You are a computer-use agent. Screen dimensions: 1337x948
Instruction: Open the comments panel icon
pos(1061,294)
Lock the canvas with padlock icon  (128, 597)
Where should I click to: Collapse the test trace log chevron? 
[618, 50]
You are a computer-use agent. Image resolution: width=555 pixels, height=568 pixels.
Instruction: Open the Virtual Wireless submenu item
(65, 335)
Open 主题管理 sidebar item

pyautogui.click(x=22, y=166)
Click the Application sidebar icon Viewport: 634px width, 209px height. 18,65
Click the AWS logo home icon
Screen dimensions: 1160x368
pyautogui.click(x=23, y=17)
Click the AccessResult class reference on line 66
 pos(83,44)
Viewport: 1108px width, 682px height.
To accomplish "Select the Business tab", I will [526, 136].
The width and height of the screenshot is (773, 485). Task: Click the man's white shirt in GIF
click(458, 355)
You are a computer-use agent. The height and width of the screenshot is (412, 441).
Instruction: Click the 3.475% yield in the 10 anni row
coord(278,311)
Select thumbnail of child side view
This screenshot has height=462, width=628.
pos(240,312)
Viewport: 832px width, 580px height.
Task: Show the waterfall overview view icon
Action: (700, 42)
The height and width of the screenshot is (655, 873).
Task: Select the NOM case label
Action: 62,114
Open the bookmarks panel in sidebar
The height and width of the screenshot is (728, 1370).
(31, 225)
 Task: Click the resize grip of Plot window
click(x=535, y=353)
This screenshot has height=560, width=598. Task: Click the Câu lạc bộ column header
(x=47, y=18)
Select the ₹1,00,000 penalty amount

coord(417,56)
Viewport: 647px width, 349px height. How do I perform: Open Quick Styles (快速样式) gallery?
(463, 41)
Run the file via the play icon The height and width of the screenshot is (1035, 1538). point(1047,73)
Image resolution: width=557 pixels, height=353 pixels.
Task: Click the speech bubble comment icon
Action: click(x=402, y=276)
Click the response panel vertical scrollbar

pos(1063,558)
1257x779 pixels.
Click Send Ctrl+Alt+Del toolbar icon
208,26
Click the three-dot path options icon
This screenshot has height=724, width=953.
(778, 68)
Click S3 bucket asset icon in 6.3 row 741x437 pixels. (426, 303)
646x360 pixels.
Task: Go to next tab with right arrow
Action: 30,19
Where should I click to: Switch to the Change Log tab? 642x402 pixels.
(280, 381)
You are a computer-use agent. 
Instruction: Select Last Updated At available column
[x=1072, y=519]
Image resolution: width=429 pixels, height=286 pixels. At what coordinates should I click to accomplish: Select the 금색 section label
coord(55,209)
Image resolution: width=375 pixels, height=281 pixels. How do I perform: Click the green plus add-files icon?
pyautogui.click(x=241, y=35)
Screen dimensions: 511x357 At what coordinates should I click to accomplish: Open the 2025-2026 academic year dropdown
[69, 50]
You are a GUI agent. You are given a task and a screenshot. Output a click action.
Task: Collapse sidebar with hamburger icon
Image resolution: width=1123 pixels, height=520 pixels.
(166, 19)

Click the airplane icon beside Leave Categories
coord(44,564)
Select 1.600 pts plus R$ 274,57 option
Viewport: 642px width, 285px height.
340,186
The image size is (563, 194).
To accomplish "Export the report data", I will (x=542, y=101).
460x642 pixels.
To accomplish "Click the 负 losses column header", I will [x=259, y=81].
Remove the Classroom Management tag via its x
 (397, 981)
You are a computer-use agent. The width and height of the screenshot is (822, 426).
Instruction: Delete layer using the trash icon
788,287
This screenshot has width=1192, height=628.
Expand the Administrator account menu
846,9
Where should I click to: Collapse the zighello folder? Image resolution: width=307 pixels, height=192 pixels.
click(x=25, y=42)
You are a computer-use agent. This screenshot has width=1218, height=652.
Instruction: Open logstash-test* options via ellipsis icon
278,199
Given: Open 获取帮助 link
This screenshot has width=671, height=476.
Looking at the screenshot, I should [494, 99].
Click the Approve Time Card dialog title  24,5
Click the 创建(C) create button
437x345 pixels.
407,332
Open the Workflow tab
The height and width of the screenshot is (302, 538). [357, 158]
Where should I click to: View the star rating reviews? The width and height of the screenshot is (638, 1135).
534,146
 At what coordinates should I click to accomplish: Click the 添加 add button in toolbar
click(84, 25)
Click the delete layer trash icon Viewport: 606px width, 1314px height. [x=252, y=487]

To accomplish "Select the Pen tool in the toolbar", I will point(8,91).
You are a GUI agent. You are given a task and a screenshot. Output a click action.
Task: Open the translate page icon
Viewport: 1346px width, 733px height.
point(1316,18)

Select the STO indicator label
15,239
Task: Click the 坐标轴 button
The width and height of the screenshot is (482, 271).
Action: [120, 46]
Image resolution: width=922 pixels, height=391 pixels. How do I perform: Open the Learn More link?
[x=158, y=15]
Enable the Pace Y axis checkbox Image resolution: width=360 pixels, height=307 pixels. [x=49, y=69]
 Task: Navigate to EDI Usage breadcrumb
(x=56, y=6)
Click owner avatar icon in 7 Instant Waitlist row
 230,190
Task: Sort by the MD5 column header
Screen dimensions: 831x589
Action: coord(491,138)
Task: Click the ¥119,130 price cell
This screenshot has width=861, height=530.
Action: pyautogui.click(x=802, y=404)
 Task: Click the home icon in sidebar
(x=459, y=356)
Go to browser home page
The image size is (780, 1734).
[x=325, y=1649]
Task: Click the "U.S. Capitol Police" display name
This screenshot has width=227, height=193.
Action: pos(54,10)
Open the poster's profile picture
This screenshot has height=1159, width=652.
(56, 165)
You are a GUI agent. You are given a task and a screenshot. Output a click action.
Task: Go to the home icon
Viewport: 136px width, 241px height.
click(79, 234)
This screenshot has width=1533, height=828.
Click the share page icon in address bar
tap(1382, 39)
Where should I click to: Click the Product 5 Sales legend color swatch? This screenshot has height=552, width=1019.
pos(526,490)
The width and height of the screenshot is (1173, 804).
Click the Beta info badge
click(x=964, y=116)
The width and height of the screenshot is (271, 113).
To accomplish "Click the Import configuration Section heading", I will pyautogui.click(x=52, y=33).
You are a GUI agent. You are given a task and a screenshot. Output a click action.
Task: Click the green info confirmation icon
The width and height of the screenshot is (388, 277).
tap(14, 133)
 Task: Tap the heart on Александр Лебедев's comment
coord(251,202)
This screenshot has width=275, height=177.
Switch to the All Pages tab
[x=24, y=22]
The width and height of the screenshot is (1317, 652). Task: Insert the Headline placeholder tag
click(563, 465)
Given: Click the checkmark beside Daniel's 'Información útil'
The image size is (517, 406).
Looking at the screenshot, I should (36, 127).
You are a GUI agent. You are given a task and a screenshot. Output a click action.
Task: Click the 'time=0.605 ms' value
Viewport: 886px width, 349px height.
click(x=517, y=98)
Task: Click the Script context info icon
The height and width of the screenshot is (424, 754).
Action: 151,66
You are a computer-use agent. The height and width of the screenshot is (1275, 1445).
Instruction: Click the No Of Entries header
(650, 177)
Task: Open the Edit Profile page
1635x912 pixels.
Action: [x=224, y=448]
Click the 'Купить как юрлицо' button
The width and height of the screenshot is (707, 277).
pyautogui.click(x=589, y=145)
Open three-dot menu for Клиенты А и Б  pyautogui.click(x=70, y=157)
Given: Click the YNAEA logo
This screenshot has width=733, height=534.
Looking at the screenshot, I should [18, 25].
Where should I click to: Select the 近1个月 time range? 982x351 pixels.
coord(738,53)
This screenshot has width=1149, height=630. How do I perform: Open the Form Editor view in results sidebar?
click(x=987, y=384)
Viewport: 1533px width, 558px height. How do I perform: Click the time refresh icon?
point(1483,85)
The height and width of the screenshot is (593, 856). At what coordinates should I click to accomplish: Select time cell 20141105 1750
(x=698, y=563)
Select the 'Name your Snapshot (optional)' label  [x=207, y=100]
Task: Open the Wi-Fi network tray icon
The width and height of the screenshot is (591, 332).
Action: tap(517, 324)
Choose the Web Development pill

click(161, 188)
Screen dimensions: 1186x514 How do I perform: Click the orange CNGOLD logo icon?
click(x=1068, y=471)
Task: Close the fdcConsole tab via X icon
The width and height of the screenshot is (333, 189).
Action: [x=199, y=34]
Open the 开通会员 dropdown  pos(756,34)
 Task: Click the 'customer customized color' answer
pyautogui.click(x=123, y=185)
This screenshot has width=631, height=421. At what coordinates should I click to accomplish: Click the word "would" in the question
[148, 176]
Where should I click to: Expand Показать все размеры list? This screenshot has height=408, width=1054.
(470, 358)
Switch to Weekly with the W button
-*-*-
• [Consegna]:
Mostra ogni riga qui sopra in cui compare la parola "home", distinguendo tra maiuscole e minuscole.

• [Risposta completa]:
Click the AWS logo home icon
 Task: Click the home icon in sidebar
Go to browser home page
Task: Go to the home icon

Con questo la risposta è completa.